Today we’re introducing you Global Brigades, a non-profit organization that mobilizes thousands of students through skill-based service programs to improve quality of life in under resourced communities. Vanessa from Global Brigades tells us how the organization started, where it’s going and how you can get involved!
Your mission is to empower volunteers to facilitate sustainable solutions in under resourced communities while fostering local cultures. How did Global Brigades start?
Honduras: A student is taught how to take the blood pressure of a patient.
In 2004, Medical Brigades evolved from a group of students from Marquette University in Milwaukee, WI. It started with their passion for bringing healthcare to rural Honduras and their first medical brigade was formed through the support of U.S. doctors and an in-country non-profit partner, Sociedad Amigos de los Ninos. After their first trip, the team realized the great need for healthcare in the rural communities, but understood that they couldn’t do it alone. They needed on-the-ground staff to make it happen. So, the initial goal was simple – “let’s start enough medical chapters to hire our first staff member in Honduras”. With the boom of social media, word-of-mouth, and referral partners, medical brigades quickly grew that next year to 15 medical clubs across different university campuses. The team was able to meet their first goal and hired their first few staff members on-the-ground.
2007 was really the shifting point for the organization. With 27 medical brigades traveling to Honduras, students and staff began brainstorming outside the “medical relief box” and noticed trends in the patients that could be addressed beyond healthcare and medicine. Many patients were suffering from water-borne illnesses, respiratory diseases, and skin diseases. From further research, staff found that this stemmed from lack of clean water and in-home infrastructure to prevent diseases. Water Brigades & Public Health Brigades was then formed and the organization was no longer just doing medical relief. The organization renamed itself to “Global Brigades” and later that year received its 501c3 tax status in the United States.

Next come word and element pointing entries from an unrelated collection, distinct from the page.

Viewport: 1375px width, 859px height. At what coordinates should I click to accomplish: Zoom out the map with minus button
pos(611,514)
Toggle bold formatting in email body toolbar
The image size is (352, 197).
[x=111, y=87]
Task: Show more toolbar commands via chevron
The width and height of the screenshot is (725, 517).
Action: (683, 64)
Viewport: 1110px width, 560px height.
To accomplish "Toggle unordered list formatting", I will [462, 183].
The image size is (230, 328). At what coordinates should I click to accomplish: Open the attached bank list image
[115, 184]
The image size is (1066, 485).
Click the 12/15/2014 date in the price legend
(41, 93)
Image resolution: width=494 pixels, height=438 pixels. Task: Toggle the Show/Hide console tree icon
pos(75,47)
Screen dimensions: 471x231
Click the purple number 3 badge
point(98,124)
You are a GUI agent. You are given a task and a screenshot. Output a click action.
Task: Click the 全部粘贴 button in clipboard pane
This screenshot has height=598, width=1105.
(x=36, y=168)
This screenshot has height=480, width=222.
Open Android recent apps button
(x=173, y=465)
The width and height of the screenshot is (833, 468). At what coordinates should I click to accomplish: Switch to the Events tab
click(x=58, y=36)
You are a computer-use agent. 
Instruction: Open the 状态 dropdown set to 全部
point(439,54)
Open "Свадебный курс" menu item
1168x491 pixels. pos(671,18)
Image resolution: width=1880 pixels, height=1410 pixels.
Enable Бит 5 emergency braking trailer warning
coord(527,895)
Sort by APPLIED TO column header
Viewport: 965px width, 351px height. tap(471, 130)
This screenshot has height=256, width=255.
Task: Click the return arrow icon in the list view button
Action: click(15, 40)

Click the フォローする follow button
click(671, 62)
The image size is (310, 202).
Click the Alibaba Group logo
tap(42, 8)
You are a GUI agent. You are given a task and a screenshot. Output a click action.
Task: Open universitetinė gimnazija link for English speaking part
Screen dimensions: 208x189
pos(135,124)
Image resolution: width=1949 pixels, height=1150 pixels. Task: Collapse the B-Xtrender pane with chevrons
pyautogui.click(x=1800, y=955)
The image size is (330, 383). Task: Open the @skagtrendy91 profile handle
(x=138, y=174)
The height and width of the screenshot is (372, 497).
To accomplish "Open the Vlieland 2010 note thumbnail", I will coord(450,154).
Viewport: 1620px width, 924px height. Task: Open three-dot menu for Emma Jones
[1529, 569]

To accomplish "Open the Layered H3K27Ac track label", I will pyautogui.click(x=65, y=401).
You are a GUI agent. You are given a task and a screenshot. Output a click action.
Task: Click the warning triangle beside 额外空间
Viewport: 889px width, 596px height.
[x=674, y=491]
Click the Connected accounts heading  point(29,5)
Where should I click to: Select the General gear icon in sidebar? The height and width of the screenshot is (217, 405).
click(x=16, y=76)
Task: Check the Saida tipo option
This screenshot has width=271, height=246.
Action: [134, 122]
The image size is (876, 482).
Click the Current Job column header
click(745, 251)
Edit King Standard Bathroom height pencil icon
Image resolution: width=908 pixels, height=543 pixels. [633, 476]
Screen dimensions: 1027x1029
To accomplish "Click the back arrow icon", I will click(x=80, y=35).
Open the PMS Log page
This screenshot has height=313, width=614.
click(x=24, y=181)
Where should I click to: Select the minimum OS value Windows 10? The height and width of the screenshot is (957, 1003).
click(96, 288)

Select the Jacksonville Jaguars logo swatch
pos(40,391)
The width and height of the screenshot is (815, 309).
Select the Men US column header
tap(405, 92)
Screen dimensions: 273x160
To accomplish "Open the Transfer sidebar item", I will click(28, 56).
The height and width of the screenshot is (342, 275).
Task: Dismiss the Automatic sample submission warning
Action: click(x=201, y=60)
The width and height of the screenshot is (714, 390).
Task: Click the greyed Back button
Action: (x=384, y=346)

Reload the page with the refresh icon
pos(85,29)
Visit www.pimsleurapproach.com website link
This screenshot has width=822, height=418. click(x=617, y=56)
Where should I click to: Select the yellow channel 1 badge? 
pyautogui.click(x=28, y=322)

Since then, Global Brigades has grown to 9 programs: Architecture, Business, Dental, Environmental, Law, Medical, Microfinance, Public Health, and Water. A holistic model of programming is implemented in 4 countries: Ghana, Honduras, Nicaragua, and Panama. Over 6,000 annual students from over 400 chapters throughout the United States, Canada, United Kingdom, Germany, Switzerland, and Ireland travel to participate in skill-based programs.
You’ve been able to help over 315,000 people in Honduras, Panama and Ghana through your organization! Do you have plans to serve more countries?
Expansion into new countries is based on a variety of factors and requires large investments in infrastructure since Global Brigades maintains its own on-the-ground operations. While Global Brigades would like to implement its model in other countries, it must first consider volunteer demand and ensure countries are good fits. Recently, with the growth of student chapters and the saturation of travel to Honduras, Global Brigades has just expanded to Nicaragua and is scheduling for its first brigade in January 2013.
What are some of the most rewarding things that have happened because of Global Brigades?
Panama: Students work with community members to build a nursery for agriculture.
Initially, Global Brigades’ focus was to empower rural communities, but through this process we’ve been able to positively impact not just communities, but also the students participating, and the local and international staff. Global Brigades is no longer just an idea, but rather a mentality of holistic development, awareness, and action that is shared now amongst thousands of people throughout the world. Global Brigades hopes to continue fostering the next generation of leaders to become global citizens.
On the ground, Global Brigades staff, students, and community members just celebrated the completion of the first holistic community, Zuzular, Honduras. Global Brigades strives to provide all programs to each community, however with most programs being rather new, each community can only receive another program as student volunteers become available. Zulzular was the first community to implement a community bank (Microfinance), building of a new school (Architecture), completion of eco-stoves, latrines, water storage, and concrete floors in each home (Public Health), community health workers and consistent medical visits (Medical & Dental), and clean water for each home (Water).
How can people get involved in your cause?
Honduras: A student helps piece together pipe from a water source.
Students that would like to participate in a brigade should first select their program of interest and join that chapter on their campus. If their university campus doesn’t have a chapter yet, they can work with one of our chapter advisors to start a chapter and lead their fellow students on a brigade.
Professionals that would like to get involved are welcome to join the various program brigades.
Professionals can join a local student chapter near them to support as a mentor, or they can even start a brigade at their work as a group of professionals.
Donors that would like to support Global Brigades causes have a plethora of options to see their dollar go to work. Each program has identified areas of funding that are most in need and since Global Brigades is already sustainable without grants and extra donations, 100% of donations made outside of brigades directly benefit the programming on the ground.